Evaluation of the Evidence

  1. The plaintiffs’ case is mainly about not getting the completion certificate of the building, construction of which began in 2002. The evidence shows that the plaintiffs have complied with most requirements imposed by the defendant. The most recent of these were issued in February 2016, long after the building was constructed. Why this was not done earlier is not clear. The defendant’s contention is that including a mosque in a commercial zone made it a community development project, requiring the approval of the director of Town & Country Planning and that this did not materialise. It is only fair that the plaintiffs are able to take the building to a proper conclusion by obtaining a certificate of completion. Orders will be made directing the defendant to issue a completion certificate subject to the plaintiffs demolishing the unauthorised structure at the back of the building and obtaining the approval of the director of town and country planning.
  2. The evidence concerning the defendant’s purported decision on 29 December 1993 to provide a rear service lane is not conclusive. The plaintiffs say they have depended on this decision and other representations made by the defendant in deciding to construct a three storeyed building. The plaintiffs are aggrieved by the defendant’s failure to provide a rear service lane. The need for the facility was highlighted by some prominent businessmen and tenants of the building who gave evidence on behalf of the plaintiffs. Ultimately, the decision is one to be taken by the council by weighing different factors. The defendant must consider whether a rear service lane can be provided in light of its past decisions.
  3. By an amendment of the statement of claim, the plaintiffs asked for special damages in the sum of $220,000.00 for losses caused as a result of flooding of their building .The plaintiffs gave extensive evidence of the damages as a result of flooding.
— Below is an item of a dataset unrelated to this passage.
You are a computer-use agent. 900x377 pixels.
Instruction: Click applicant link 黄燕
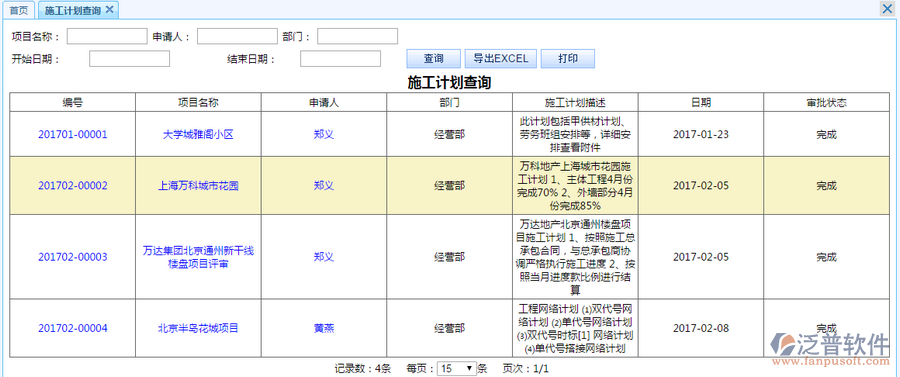click(x=324, y=328)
Their evidence is not discredited and court accepts the evidence of financial losses. What has not been clearly established is the defendant’s negligence and causation of those losses. The plaintiffs’ witnesses went into detail regarding the blocked drain at the back of the back of the plaintiff’s building, the effect of development on the adjoining land on flooding, the unavailability of an easement enjoyed over a long period and the losses resulting from flooding. The factors contributing to flooding must be considered along with the change of ownership of the Jessy Park land, in which the defendant says it has had no involvement. There have been other court proceedings concerning the land at the back of the plaintiffs’ building. The defendant’s witness said the land adjoining is to be developed as a lucrative project, with provisioning made for drainage that would ease flooding in the general area. He said the project was delayed as a result of court proceedings against the developer of the adjoining land. The council’s liability for the financial losses has not been established.
  4. The defendant says there is an unauthorised structure at the back of the plaintiffs building. In its counterclaim it has asked for an order to demolish the structure. The defendant is vested with powers to be exercised in respect of unauthorised structures by following the required procedure. The counterclaim on this matter need not be granted. However, it is in the plaintiffs’ interest to demolish the unauthorised structure. Failure to do so can invite legal proceedings, and delay the completion certificate.
  5. The defendant also says it has lost revenue as a result of delays in developing the adjoining land. In asking for economic loss, the defendant has not shown any damage to its property. Those losses are due to a complex set of facts, involving several parties and other proceedings.
  6. While relief for financial compensation has been declined, orders will be made to grant the completion certificate subject to conditions.

ORDER

  1. The defendant is directed to grant a completion certificate subject to the plaintiffs demolishing the unauthorised structure at the back of the building and obtaining the approval of the director of town and country planning.
  2. The defendant must determine and communicate within 60 days whether it can provide the plaintiffs a rear service lane.
  1. Parties will bear their respective costs.

Delivered at Suva on this 13th day of February,2024.